This week NVIDIA provided a tutorial outlining first steps for GPU acceleration using OpenACC and CUDA. This was offered as part of the “GPUs Accelerating Research” week at Northeastern University and Boston University. After attending, it seemed appropriate to review and boil it down to the essentials. There’s no way we can cover everything, but sometimes getting started is the hardest part.
Set aside half an hour, four hours, eight hours; whatever you can spare. The steps below will get your code up and running on GPUs. The resources at the end will be necessary for those seriously digging into acceleration.
You very likely have a decent GPU in an existing laptop, workstation or server. While NVIDIA Tesla GPUs are typically best for computation, a GeForce or Quadro card will be fine for your first development attempts. You are welcome to contact us for a GPU Test Drive on Tesla once you have working code and want to see the speedups available from professional cards.
Getting Started with GPU Acceleration
- OpenACC
For first attempts, there’s no question that OpenACC is easier than coding in CUDA. One or two comments (pragmas) added above your most intensive loop is all that’s needed. You’ll see cases where a few hours of developer time translate into 2X or 5X speedups. Even the largest labs, such as ORNL, are using OpenACC because their legacy codes show great results with much less effort than would be required for a re-write in CUDA. They’ve also discovered OpenACC sped up the CPU-only versions of the code by 50% to 100%, which was an unexpected benefit! And because OpenACC looks like comments to other compilers, you only need to maintain a single code base.For most readers, the best way to use OpenACC will be the Portland Group (PGI) Accelerator compilers * . You may start with a trial version and later purchase with academic or commercial pricing.
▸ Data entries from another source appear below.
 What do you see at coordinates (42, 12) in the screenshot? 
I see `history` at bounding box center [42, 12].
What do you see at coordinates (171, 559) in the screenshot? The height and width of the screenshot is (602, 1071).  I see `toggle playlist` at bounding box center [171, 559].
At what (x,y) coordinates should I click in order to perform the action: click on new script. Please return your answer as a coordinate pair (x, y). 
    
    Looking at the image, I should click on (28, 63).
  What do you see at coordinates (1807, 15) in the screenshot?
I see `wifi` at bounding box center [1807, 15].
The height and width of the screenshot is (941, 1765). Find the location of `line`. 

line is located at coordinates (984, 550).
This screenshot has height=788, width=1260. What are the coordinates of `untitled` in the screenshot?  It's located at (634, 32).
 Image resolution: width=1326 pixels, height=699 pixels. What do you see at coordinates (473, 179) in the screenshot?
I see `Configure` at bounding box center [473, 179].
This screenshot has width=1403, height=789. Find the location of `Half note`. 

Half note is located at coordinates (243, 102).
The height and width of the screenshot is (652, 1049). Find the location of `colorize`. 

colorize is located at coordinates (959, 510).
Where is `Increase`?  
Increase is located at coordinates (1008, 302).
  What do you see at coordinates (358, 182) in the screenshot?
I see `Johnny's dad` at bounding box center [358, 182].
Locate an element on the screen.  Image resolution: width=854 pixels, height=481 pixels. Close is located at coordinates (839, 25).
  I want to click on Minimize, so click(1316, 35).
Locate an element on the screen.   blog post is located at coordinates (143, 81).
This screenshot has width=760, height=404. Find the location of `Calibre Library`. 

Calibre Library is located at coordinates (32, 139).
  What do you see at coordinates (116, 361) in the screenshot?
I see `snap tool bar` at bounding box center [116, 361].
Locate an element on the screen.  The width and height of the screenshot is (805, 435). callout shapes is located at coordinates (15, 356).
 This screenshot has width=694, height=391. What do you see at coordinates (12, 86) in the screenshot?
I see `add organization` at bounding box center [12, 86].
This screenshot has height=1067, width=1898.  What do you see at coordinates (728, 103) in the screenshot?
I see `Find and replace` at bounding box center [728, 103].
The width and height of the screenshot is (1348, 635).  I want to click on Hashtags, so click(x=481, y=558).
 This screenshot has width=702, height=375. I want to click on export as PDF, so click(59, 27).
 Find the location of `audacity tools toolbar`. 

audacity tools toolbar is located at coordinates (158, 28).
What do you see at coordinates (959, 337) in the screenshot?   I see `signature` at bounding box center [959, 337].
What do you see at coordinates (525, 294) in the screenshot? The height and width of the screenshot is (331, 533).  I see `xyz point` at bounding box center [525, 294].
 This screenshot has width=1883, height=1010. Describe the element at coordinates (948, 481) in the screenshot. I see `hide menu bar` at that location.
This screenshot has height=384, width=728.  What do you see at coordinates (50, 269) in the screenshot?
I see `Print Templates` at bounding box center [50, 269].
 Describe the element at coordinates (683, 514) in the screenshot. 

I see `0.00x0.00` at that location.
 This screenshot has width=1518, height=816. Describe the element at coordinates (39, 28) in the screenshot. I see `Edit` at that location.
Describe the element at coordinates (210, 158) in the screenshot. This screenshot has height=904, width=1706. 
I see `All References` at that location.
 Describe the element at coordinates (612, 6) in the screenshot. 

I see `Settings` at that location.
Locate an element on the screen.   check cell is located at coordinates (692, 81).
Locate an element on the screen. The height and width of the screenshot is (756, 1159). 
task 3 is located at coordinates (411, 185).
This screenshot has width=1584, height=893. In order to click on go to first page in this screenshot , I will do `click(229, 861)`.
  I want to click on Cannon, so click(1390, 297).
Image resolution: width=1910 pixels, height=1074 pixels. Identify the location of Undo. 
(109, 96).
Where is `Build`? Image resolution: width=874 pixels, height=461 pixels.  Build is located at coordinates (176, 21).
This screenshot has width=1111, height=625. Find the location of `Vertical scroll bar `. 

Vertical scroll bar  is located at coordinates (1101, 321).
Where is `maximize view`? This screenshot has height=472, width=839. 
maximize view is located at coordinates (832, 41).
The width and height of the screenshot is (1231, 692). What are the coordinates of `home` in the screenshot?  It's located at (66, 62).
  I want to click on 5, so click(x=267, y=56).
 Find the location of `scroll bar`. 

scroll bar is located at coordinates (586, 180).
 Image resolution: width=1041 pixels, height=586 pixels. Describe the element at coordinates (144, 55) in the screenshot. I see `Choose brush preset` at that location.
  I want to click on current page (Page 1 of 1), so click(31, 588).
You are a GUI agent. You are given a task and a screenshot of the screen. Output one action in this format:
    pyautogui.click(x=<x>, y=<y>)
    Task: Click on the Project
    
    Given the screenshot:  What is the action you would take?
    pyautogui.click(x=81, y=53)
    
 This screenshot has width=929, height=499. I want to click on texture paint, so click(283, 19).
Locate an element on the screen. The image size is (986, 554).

Find the most intensive loop and place this statement before the loop begins (on the line above the for or while statement):
#pragma acc kernels
That single line informs the compiler that you have a loop you wish to run on the GPU rather than the CPU. Do take note that you’ll want to pick loops with a lot of math operations (on the order of half a million or more). If you have a few large loops in a row, put a
#pragma
in front of each. With just that one change, save your code and compile using these flags:pgcc -acc -ta=nvidia <filename>
Compare timings versus a CPU-only version and see how it worked. You might immediately see speedups, or you may need to make tweaks before the GPU version beats the CPU version.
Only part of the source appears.